→ Exercise: Print every record word for word.

→ Supplied data:

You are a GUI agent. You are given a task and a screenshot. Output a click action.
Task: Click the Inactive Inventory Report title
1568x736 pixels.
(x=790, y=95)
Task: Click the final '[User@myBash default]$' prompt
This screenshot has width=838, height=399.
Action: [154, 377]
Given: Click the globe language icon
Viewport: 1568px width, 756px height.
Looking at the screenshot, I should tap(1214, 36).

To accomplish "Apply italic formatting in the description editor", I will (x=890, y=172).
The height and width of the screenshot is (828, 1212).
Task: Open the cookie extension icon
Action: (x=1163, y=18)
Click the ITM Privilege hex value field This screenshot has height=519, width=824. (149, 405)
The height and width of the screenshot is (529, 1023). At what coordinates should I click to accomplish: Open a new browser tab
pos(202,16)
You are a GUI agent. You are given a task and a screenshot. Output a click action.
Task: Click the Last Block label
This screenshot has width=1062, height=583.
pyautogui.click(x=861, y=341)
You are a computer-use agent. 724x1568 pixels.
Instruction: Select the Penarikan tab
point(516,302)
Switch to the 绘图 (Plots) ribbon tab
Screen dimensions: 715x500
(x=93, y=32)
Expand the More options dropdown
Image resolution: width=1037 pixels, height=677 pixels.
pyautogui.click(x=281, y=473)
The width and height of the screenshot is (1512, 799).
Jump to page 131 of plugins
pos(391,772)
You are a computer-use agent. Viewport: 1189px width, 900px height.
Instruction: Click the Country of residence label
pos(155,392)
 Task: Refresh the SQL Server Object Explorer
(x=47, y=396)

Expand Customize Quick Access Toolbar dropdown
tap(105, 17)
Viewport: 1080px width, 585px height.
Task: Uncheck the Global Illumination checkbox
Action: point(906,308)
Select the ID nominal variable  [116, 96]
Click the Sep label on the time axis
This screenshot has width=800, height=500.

→ Expected answer:
You are a GUI agent. You are given a task and a screenshot. Output a click action.
Task: Click the Inactive Inventory Report title
1568x736 pixels.
(x=790, y=95)
Task: Click the final '[User@myBash default]$' prompt
This screenshot has width=838, height=399.
Action: [154, 377]
Given: Click the globe language icon
Viewport: 1568px width, 756px height.
Looking at the screenshot, I should tap(1214, 36).

To accomplish "Apply italic formatting in the description editor", I will (x=890, y=172).
The height and width of the screenshot is (828, 1212).
Task: Open the cookie extension icon
Action: (x=1163, y=18)
Click the ITM Privilege hex value field This screenshot has height=519, width=824. (149, 405)
The height and width of the screenshot is (529, 1023). At what coordinates should I click to accomplish: Open a new browser tab
pos(202,16)
You are a GUI agent. You are given a task and a screenshot. Output a click action.
Task: Click the Last Block label
This screenshot has width=1062, height=583.
pyautogui.click(x=861, y=341)
You are a computer-use agent. 724x1568 pixels.
Instruction: Select the Penarikan tab
point(516,302)
Switch to the 绘图 (Plots) ribbon tab
Screen dimensions: 715x500
(x=93, y=32)
Expand the More options dropdown
Image resolution: width=1037 pixels, height=677 pixels.
pyautogui.click(x=281, y=473)
The width and height of the screenshot is (1512, 799).
Jump to page 131 of plugins
pos(391,772)
You are a computer-use agent. Viewport: 1189px width, 900px height.
Instruction: Click the Country of residence label
pos(155,392)
 Task: Refresh the SQL Server Object Explorer
(x=47, y=396)

Expand Customize Quick Access Toolbar dropdown
tap(105, 17)
Viewport: 1080px width, 585px height.
Task: Uncheck the Global Illumination checkbox
Action: point(906,308)
Select the ID nominal variable  [116, 96]
Click the Sep label on the time axis
This screenshot has width=800, height=500.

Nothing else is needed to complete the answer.